I am automating a website, and it has multiple searchboxes with the same title, class, etc. It usually occurs 2 or 3 times on every page. Is there a way in which I can tell Selenium to only use the 2nd or 3rd occurrence?
I currently have this:
driver.find_element(By.XPATH, './/*[@title = "Searchbox"]').click()
And
driver.find_element(By.XPATH, './/*[@title = "Searchbox"]').send_keys(i)
It currently clicks the first searchbox and types number i, but I want Selenium to do this for any other searchbox with the same html.
Thanks!
CodePudding user response:
To get some element by it's occurrence using xpath just wrap the xpath in (<your xpath>)[number] where number is the element occurrence number.
For click the second one:
driver.find_element(By.XPATH, '(.//*[@title = "Searchbox"])[2]').click()
CodePudding user response:
Ideally your locator strategy should identify each and every WebElement uniquely within the DOM Tree.
As your Locator Strategy identifies 2 or 3 elements on every page, you need to construct a more canonical locator. However the following line of code:
driver.find_element(By.XPATH, './/*[@title = "Searchbox"]')
will always select the first matching element.
To click on the second and third matching element, you can use the following locator strategies:
To click on second match:
driver.find_element(By.XPATH, "(.//*[@title = "Searchbox"])[1]").click()To click on third:
driver.find_element(By.XPATH, "(.//*[@title = "Searchbox"])[2]").click()

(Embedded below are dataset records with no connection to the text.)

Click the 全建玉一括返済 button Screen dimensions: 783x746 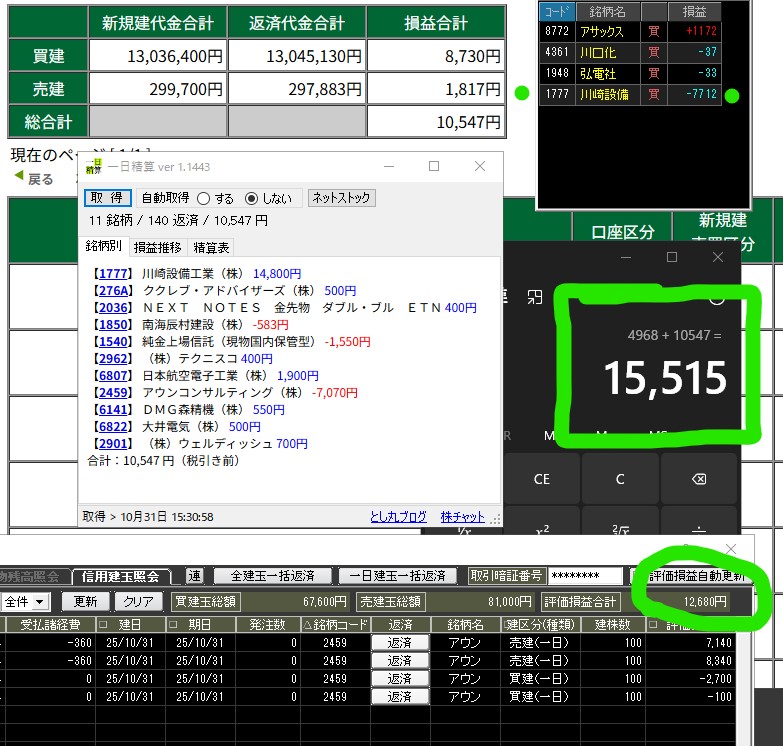272,576
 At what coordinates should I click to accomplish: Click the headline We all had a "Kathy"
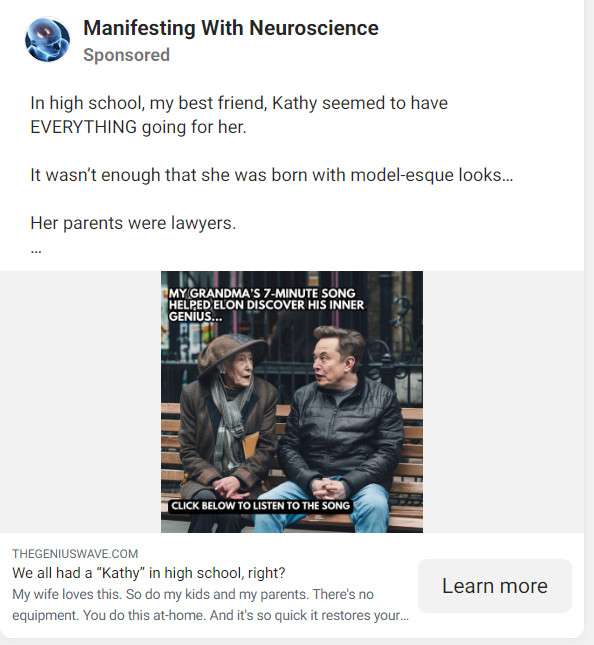(148, 573)
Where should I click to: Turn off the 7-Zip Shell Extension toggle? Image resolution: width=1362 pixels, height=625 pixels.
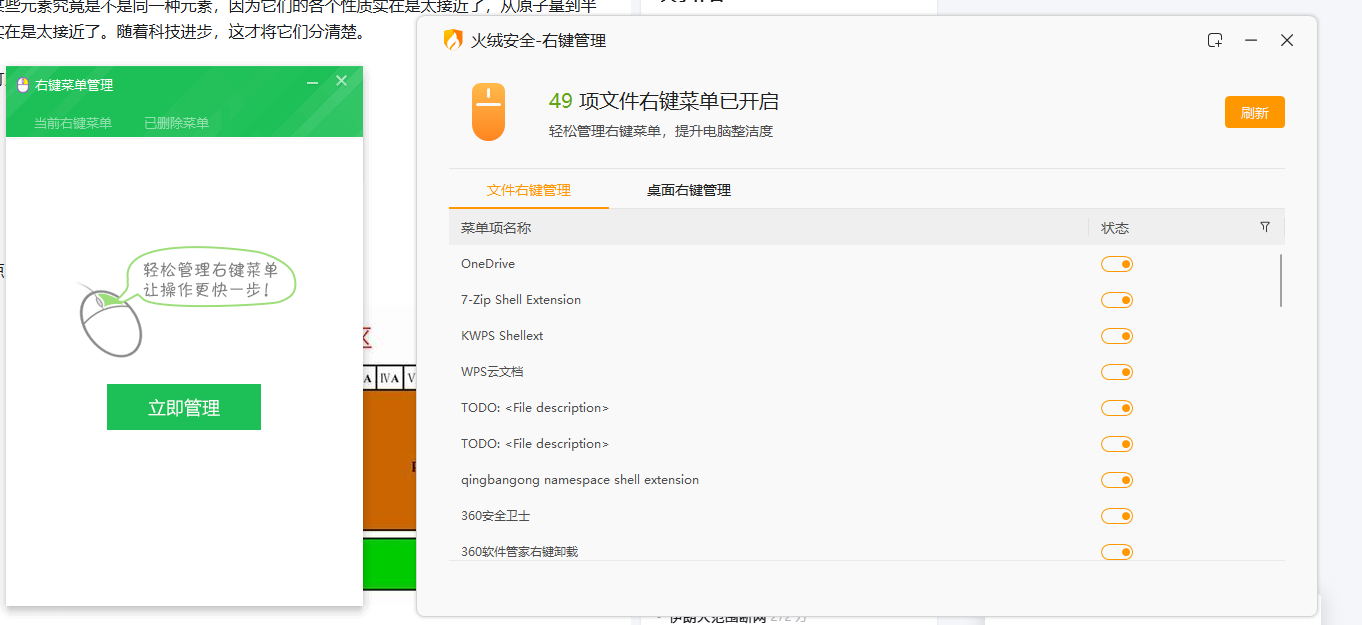pos(1117,300)
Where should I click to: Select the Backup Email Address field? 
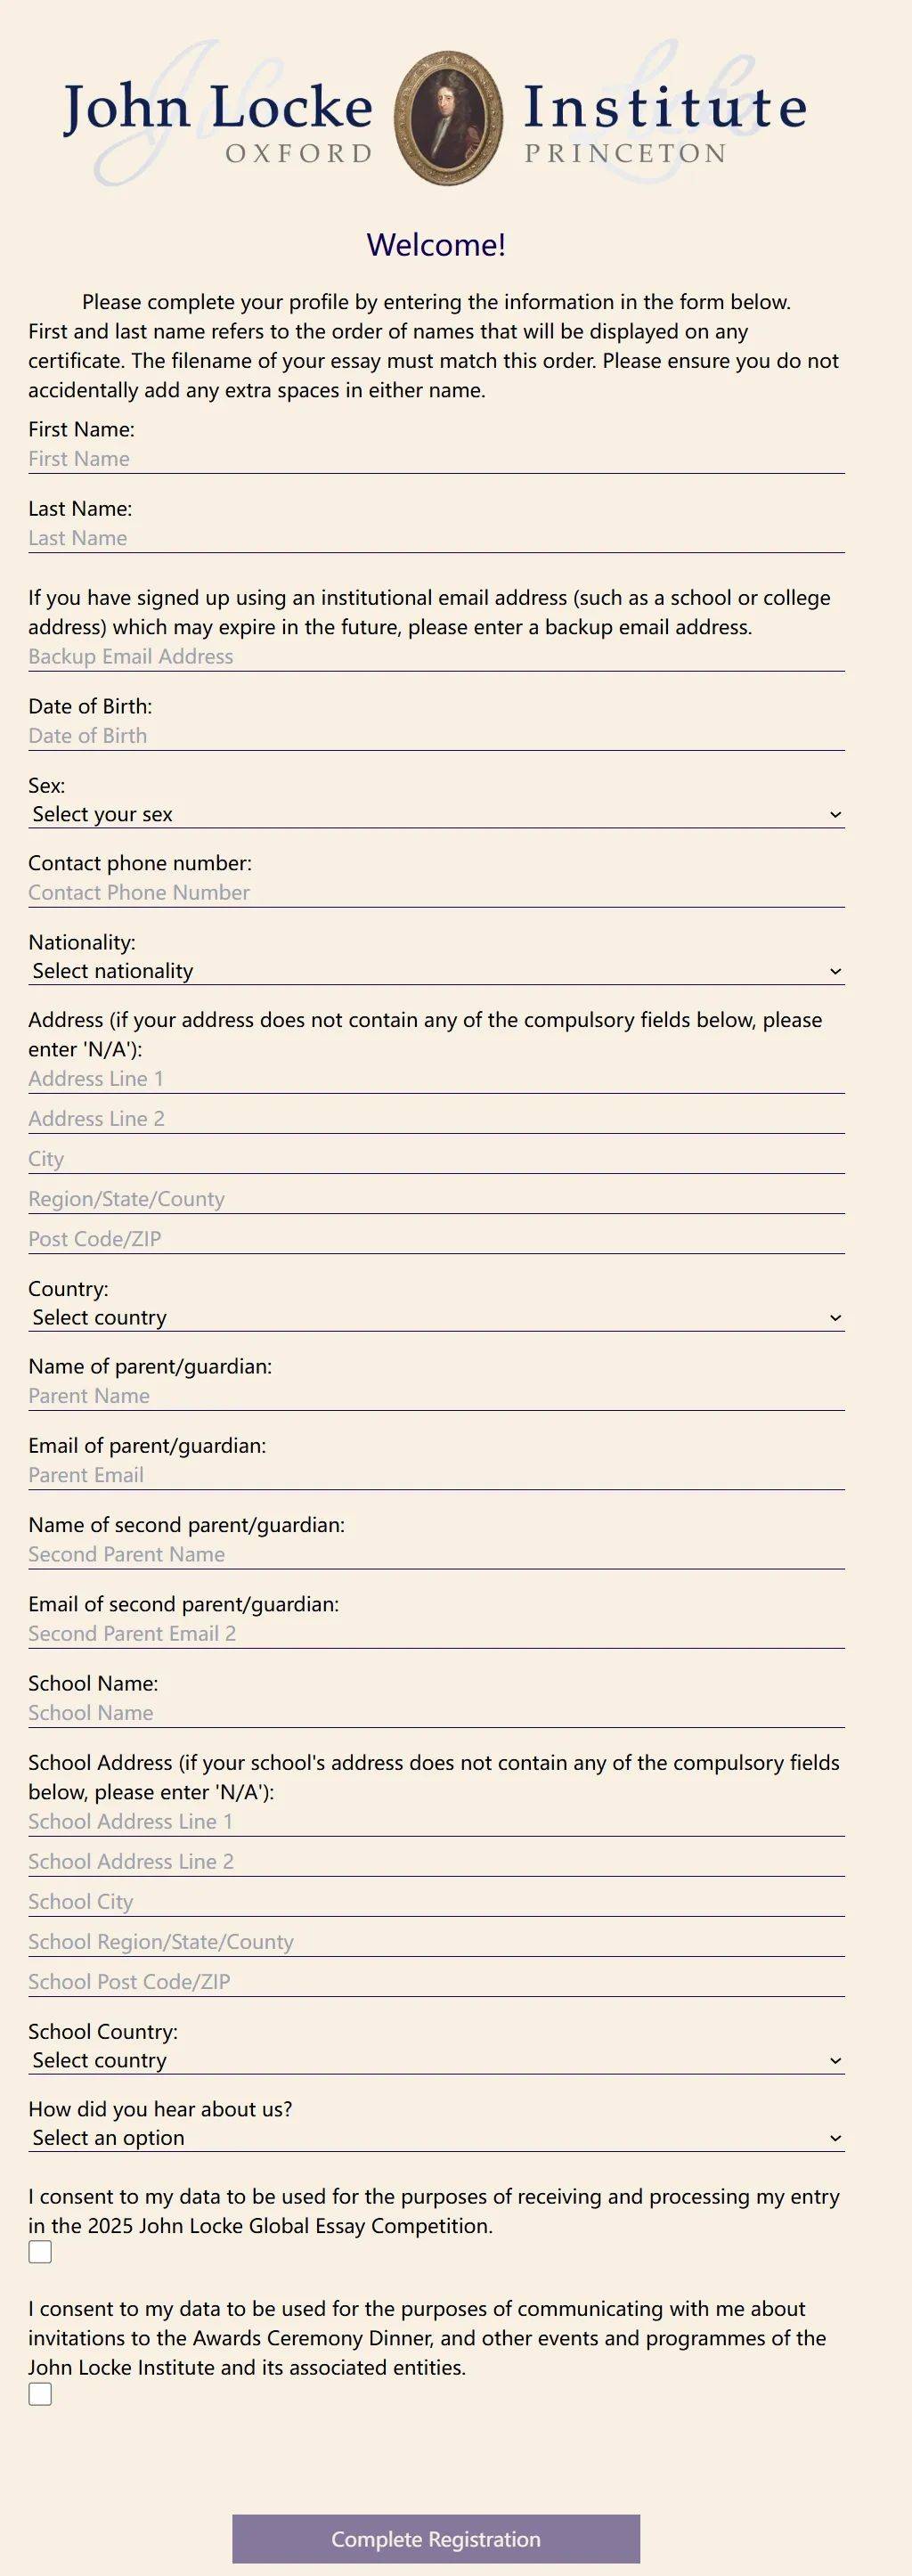coord(436,656)
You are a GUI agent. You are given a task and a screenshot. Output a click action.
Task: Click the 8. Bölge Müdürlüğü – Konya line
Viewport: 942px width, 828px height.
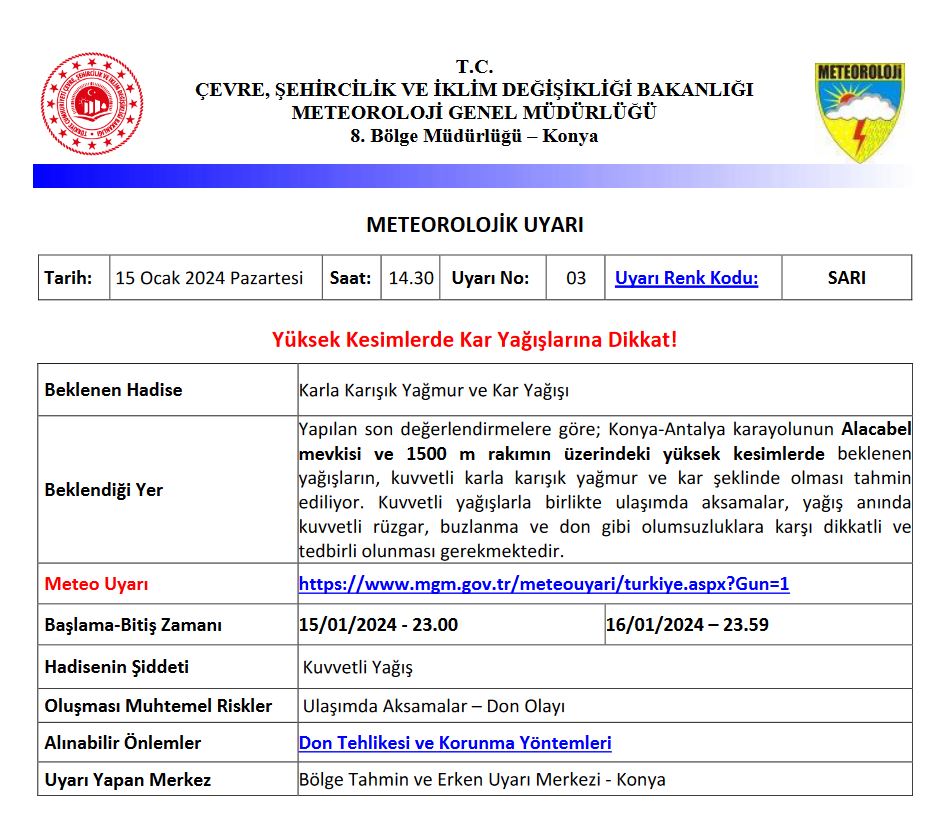(x=474, y=136)
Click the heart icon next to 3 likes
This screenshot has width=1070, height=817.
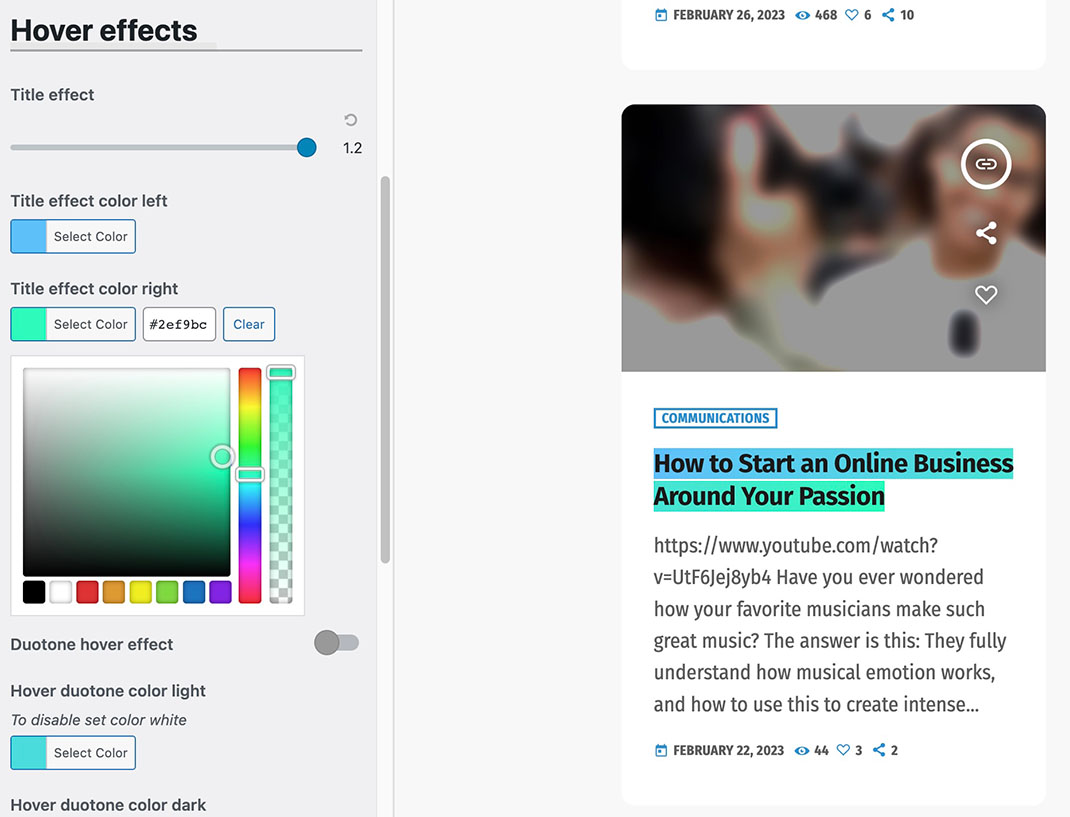point(843,750)
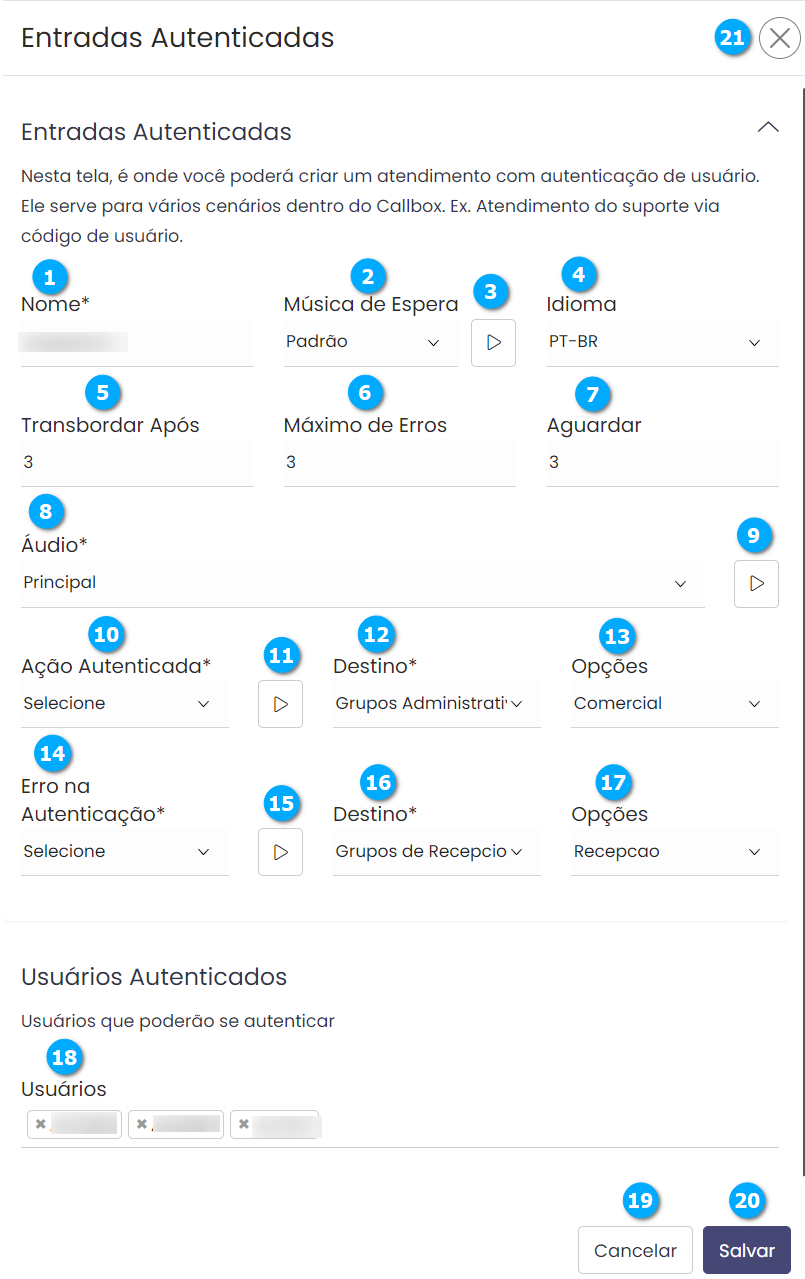Remove the third user tag

[x=243, y=1124]
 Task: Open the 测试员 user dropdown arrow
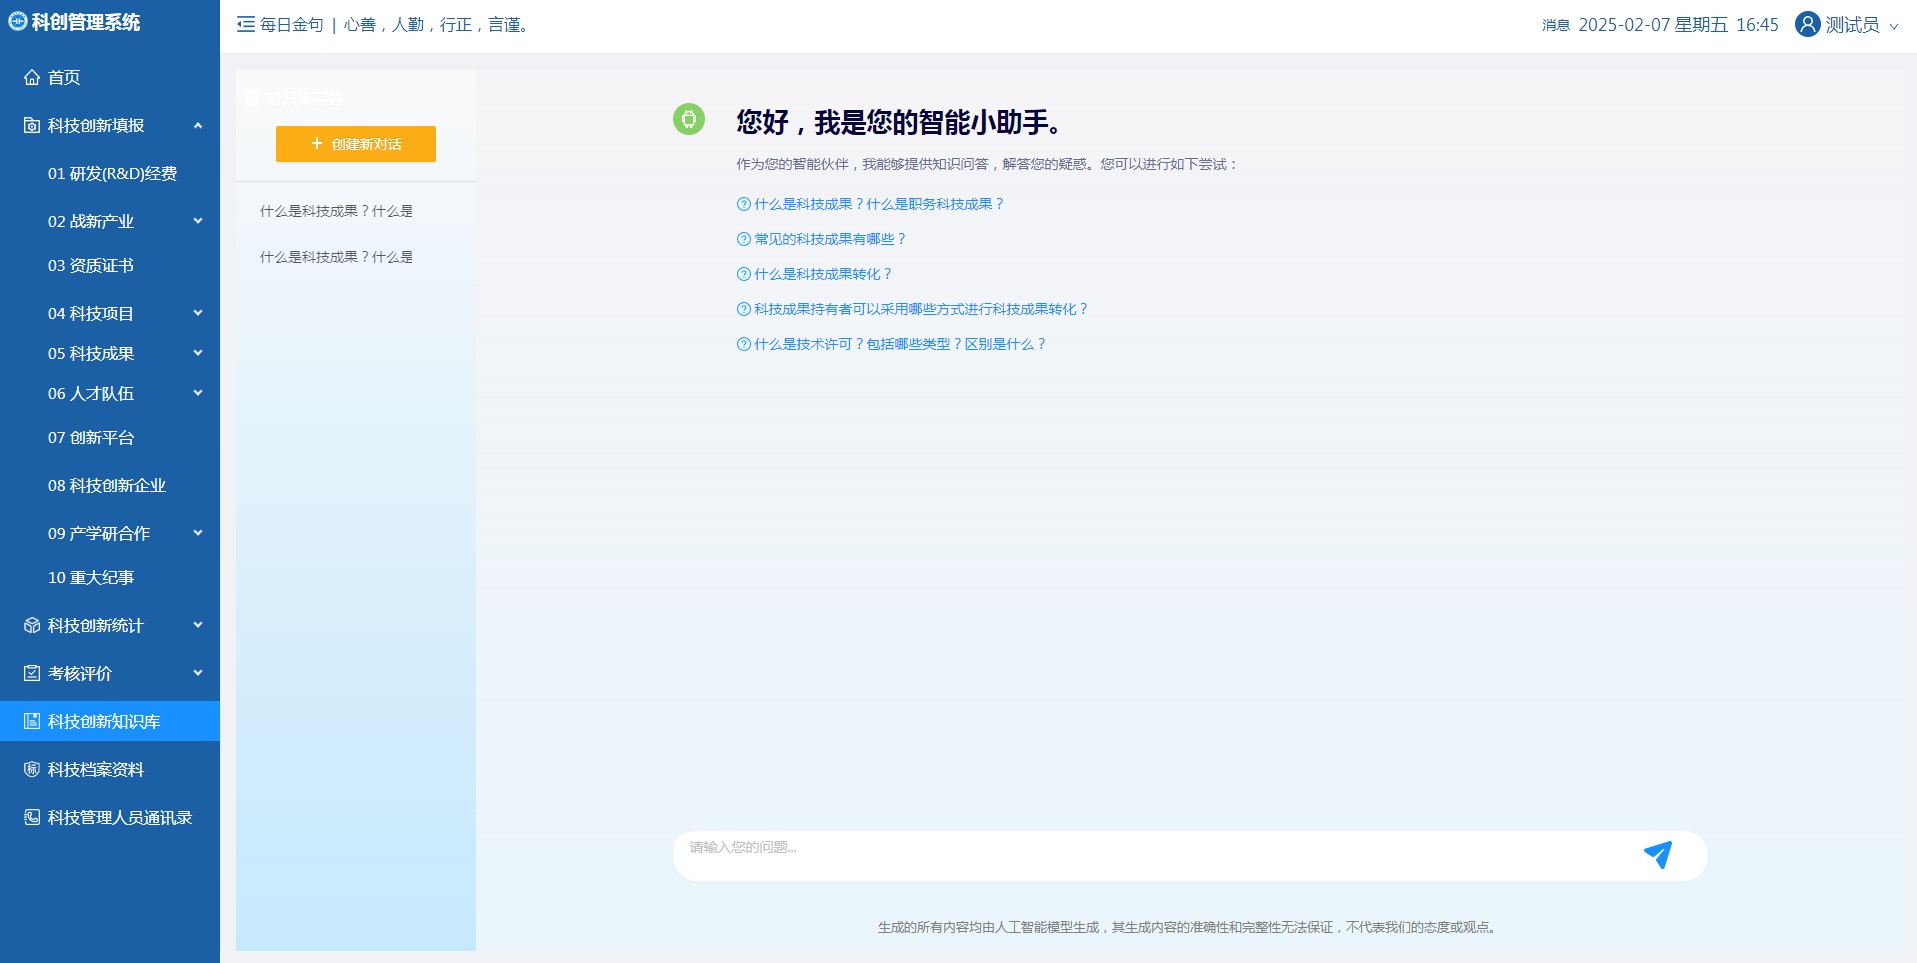click(x=1893, y=27)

CodePudding user response:
As a last resort you can use xpath indexing:
if this .//*[@title = "Searchbox"] represent 1/3 nodes or 1/2 nodes
you can simply change it to
(.//*[@title = "Searchbox"])[2]
and use it like this:
driver.find_element(By.XPATH, "(.//*[@title = 'Searchbox'])[2]").send_keys(i)
to represent 2nd node
or [3] to represent 3rd node.
(.//*[@title = "Searchbox"])[3]
and so on....
This is not recommended but can be used as a last resort.